Tune MoziilaDeepSpeech to recognize specific sentences

hii @nmstoker I am not able to analyze loss
e.g
Epoch 1 | Training | Elapsed Time: 1 day, 23:54:37 | Steps: 2528 | Loss: 100.6082

and starting loss is around 178
how to calculate loss ?

and another question is:
I am train a model but not give --epochs parameter so,is any default value for epochs

Thank you

I followed these instructions, but I am noticing some strange behavior (it sort of makes sense, but I want to mitigate it). I am trying to use deepspeech with a very small number of commands.

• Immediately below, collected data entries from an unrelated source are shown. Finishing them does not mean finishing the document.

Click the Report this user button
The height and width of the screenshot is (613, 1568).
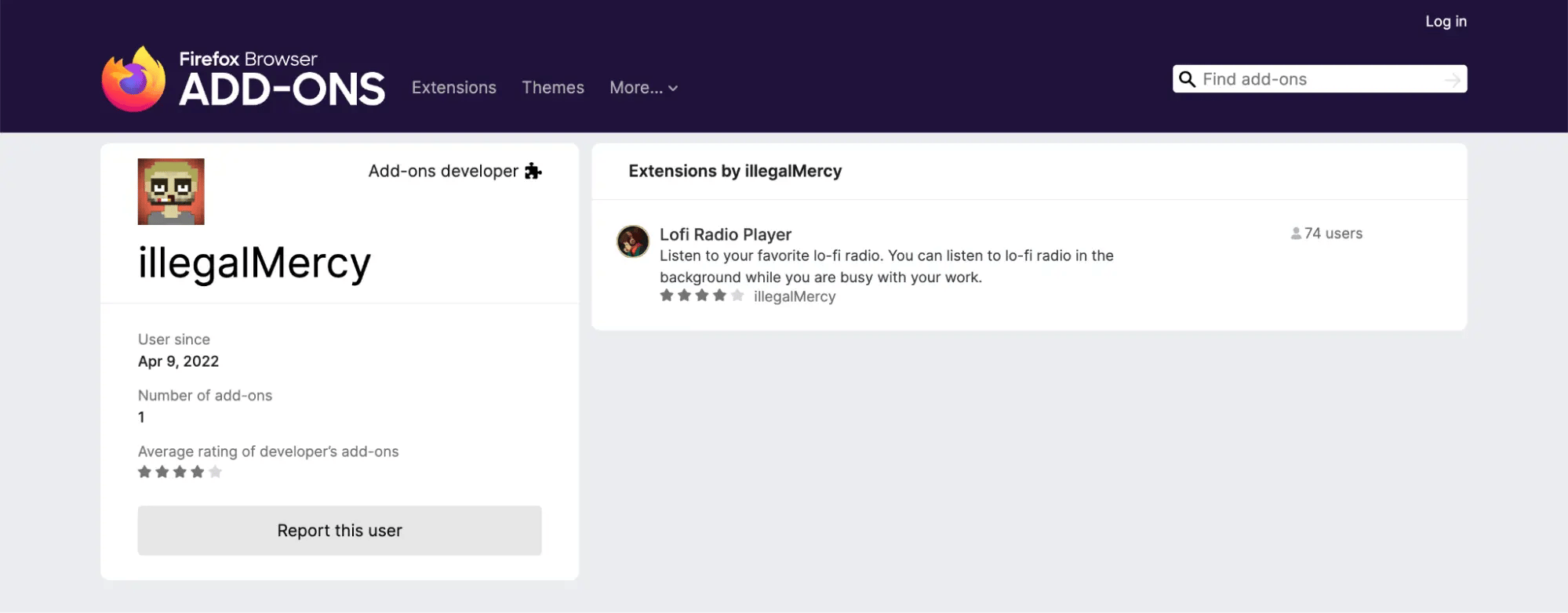pos(339,530)
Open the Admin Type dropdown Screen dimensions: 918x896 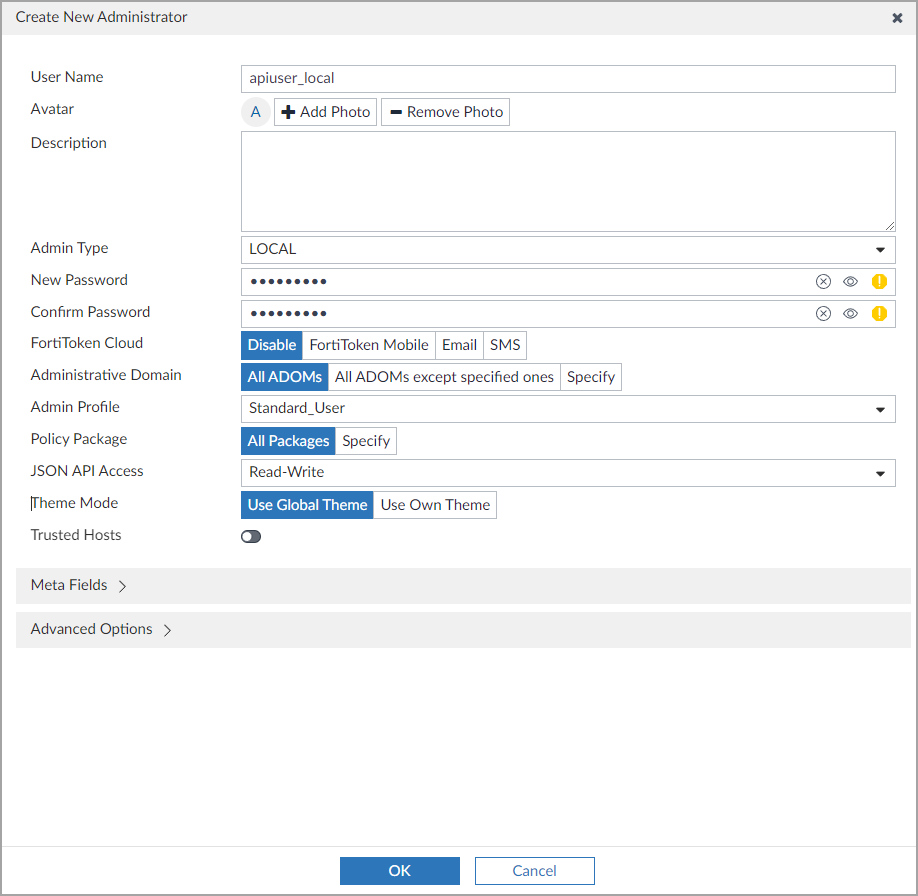[567, 250]

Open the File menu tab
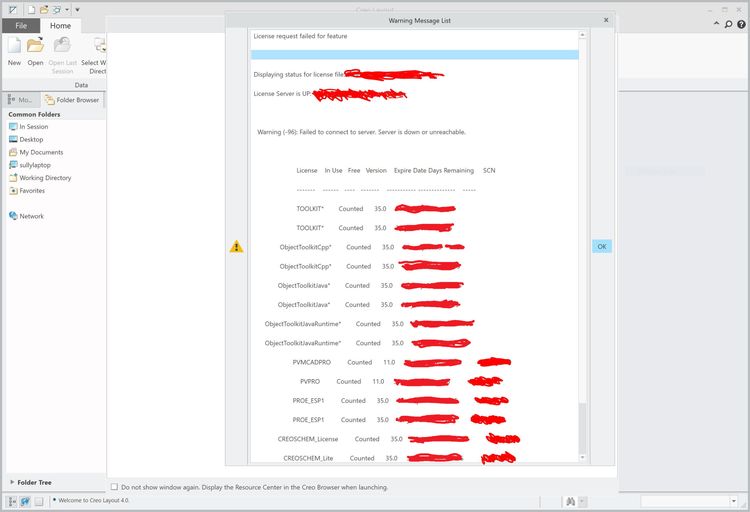point(21,26)

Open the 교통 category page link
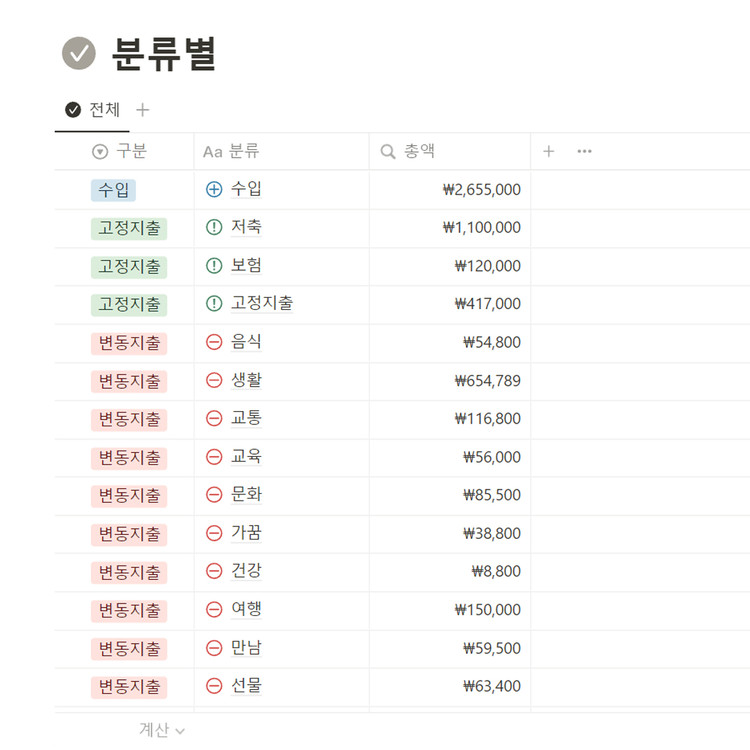(246, 418)
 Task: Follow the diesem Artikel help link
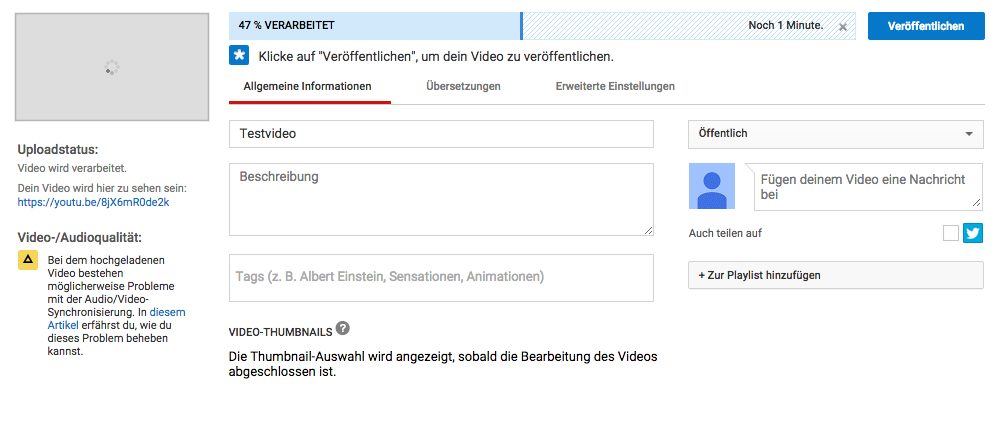point(164,312)
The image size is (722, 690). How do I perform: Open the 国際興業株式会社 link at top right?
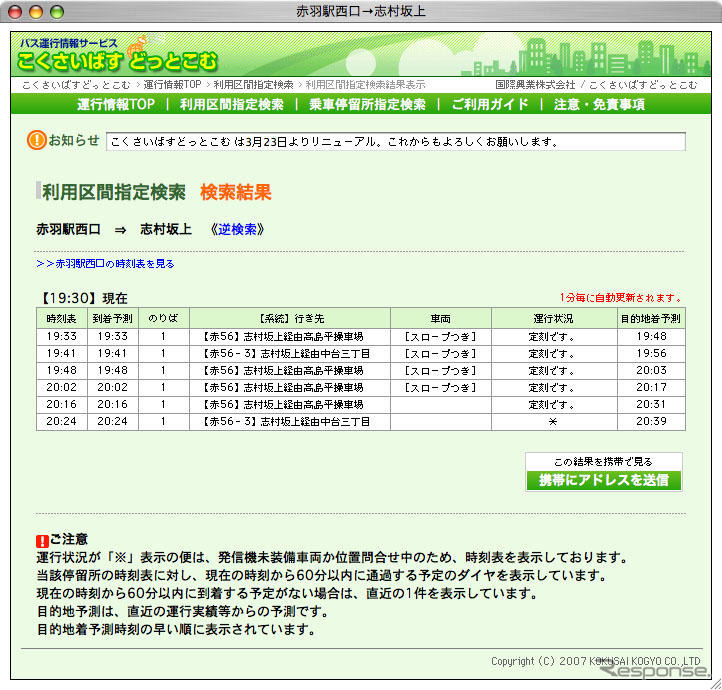coord(535,85)
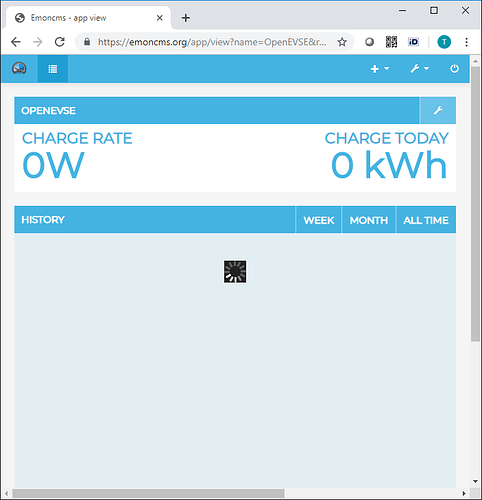Open the Chrome profile avatar T
482x500 pixels.
(x=444, y=42)
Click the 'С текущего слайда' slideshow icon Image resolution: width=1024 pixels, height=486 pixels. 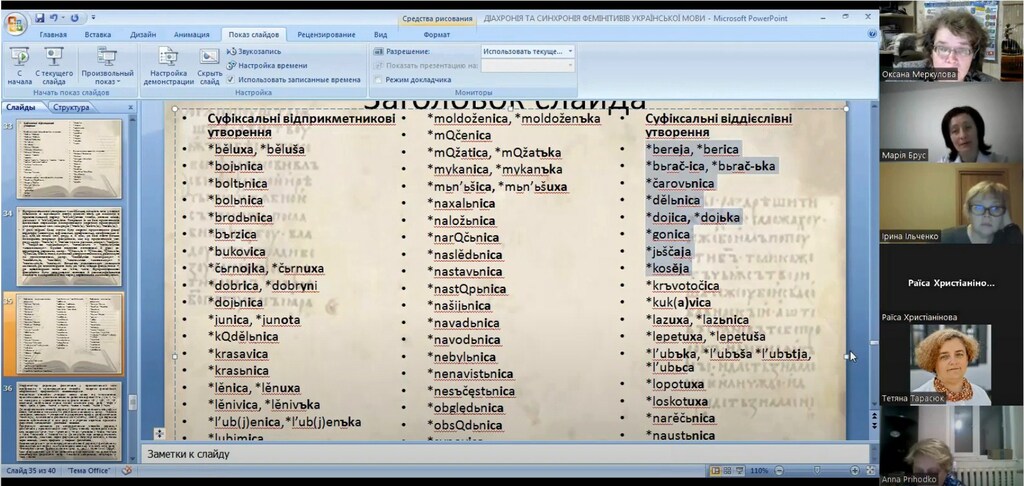pyautogui.click(x=54, y=64)
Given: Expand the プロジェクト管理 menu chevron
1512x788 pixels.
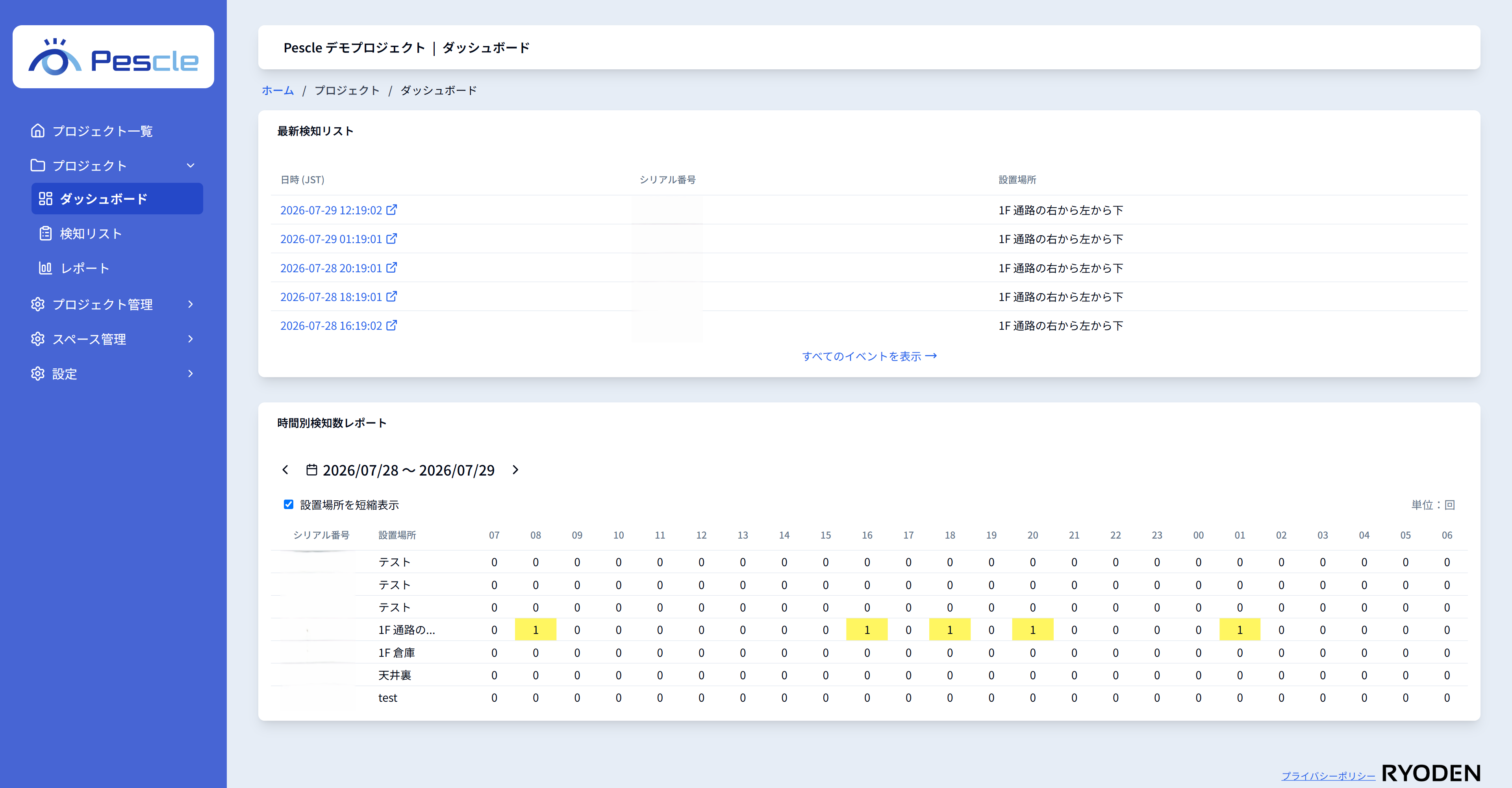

I created a corpus that uses these command phrases which include sequences of numbers and then created the custom trie and lm.binary files.

The LM works and increases the accuracy of the model for my use case. The strange behavior is that the model becomes very bad at ignoring OOV words. Instead of classifying it as an , it seems to be forcing things into a bucket.

For example, I created a LM that focuses mostly on numbers and then as a smoke test, I passed it audio from LibriSpeech which may include numbers sometimes; it is mostly other words.

The output of that is:

two nine one two 
one one ten one
five ten four seven
three one

Is there a way to check confidences to manually ignore, or can I set this up differently to better ignore them by means of the language model? Thanks!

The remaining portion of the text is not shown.